R(iz)OMA: metaversi della presenza materiale.
di Serafino Murri
Non c’é mai stata un’epoca che non si sia sentita moderna, e non abbia creduto di trovarsi immediatamente davanti ad un abisso. La consapevolezza disperatamente lucida di stare nel mezzo di una crisi decisiva è qualcosa di cronico nell’umanità.

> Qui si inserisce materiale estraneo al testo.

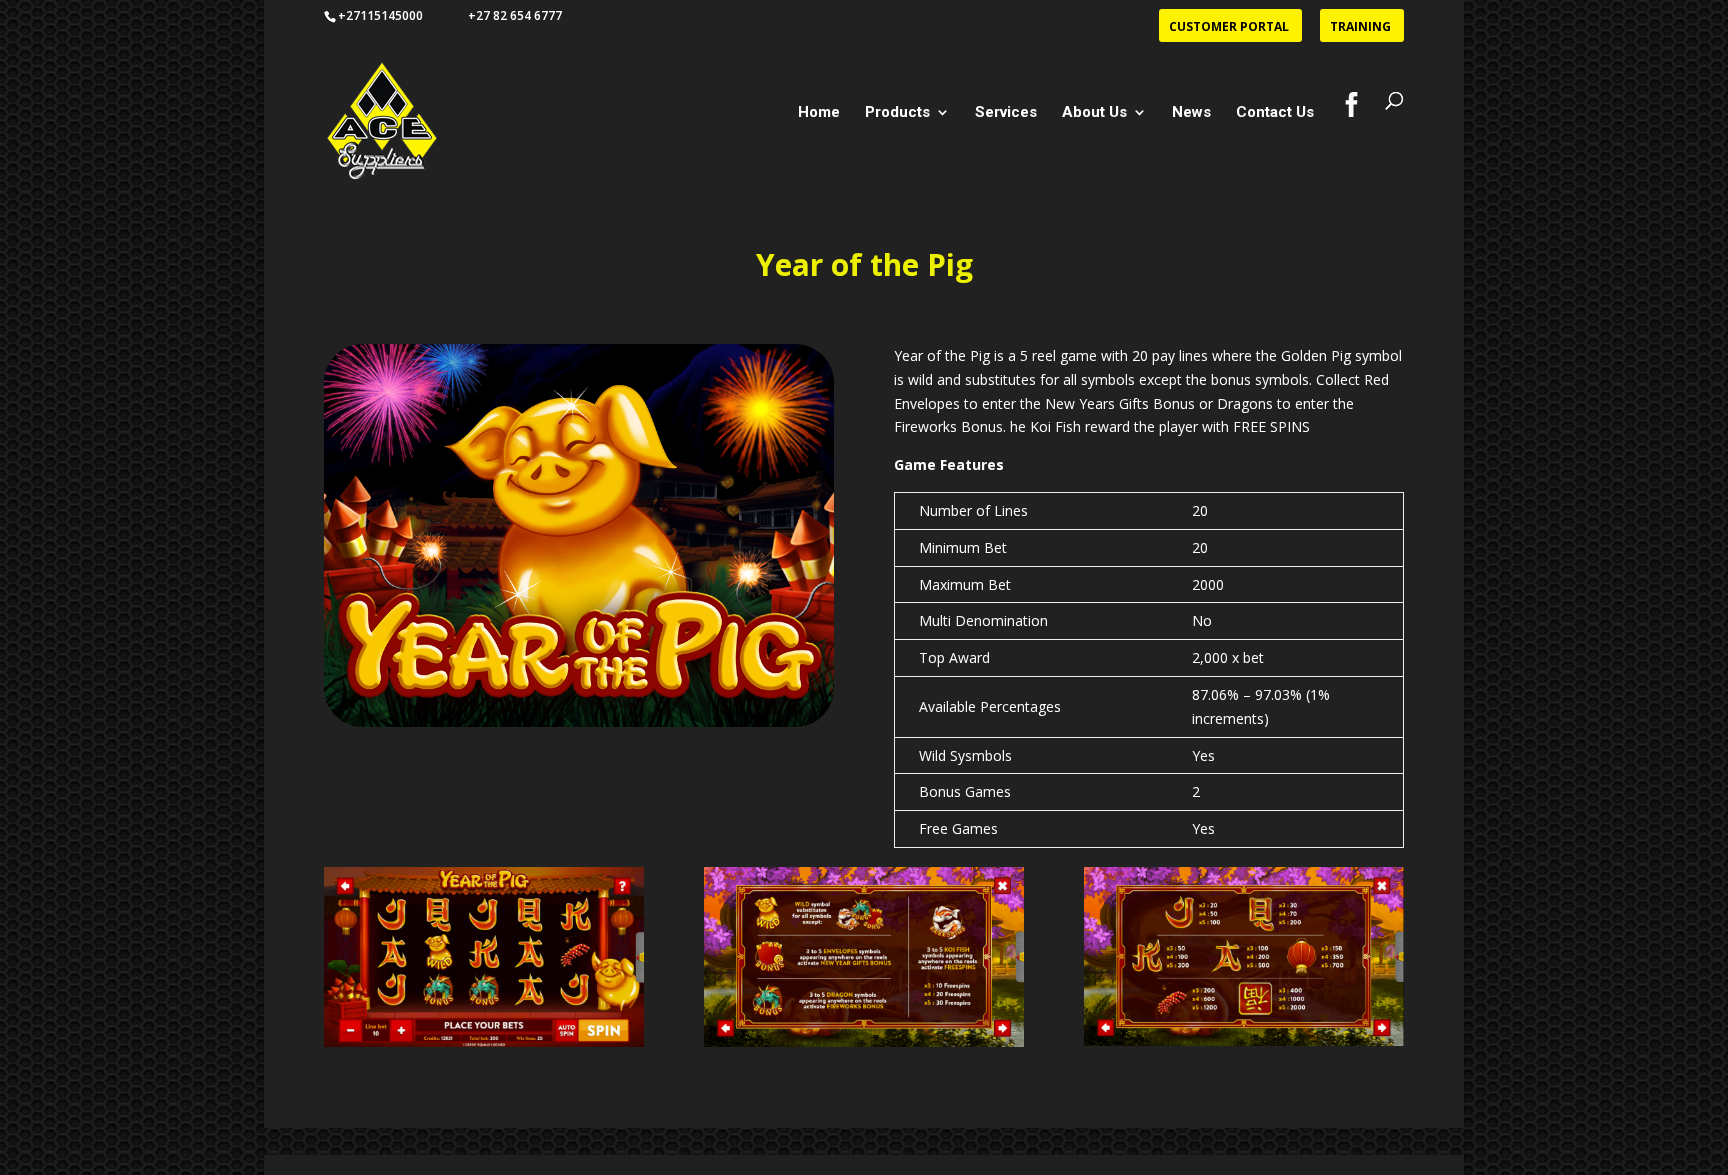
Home (819, 113)
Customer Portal (1229, 28)
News (1191, 113)
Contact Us (1275, 113)
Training (1360, 28)
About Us (1094, 113)
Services (1006, 113)
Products (897, 113)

Walter Benjamin, Passagenwerk
Sull’idea di passaggio (l’atto del percorrere, corridoio ideale tra spazi ri-animati dallo sguardo in movimento che li coglie, ma anche nel senso cronologico del trascorrere come naturale implodere di ogni modernità su se stessa), nel fatale incompiuto del suo Passagenwerk, Walter Benjamin fondava lo spazio urbano come ϑέατρον di epoche rianimate dagli occhi oziosi del flaneur perennemente impegnato a perdersi nel presente, incantato punto d’intersezione tra pre-istoria e post-storia. Il prodigio del loisir, nella sua fertile improduttività ricettiva, figlio dei passaggi parigini, musei a cielo aperto all’ombra della borghesia in fiore del XIX secolo, già ghigliottinato nel declinare del secolo di Auschwitz dalla scure della postmodernità, infettato di solitudine saturnina e saccheggiato della possibilità di narrare la propria gioiosa inconsistenza, nel XXI secolo è stato inglobato nella “grande macchina” preconizzata da E. M. Forster, quella realtà virtuale “più vera del vero” cercata come l’acqua nel deserto del reale dal rabdomante dello spirito Artaud.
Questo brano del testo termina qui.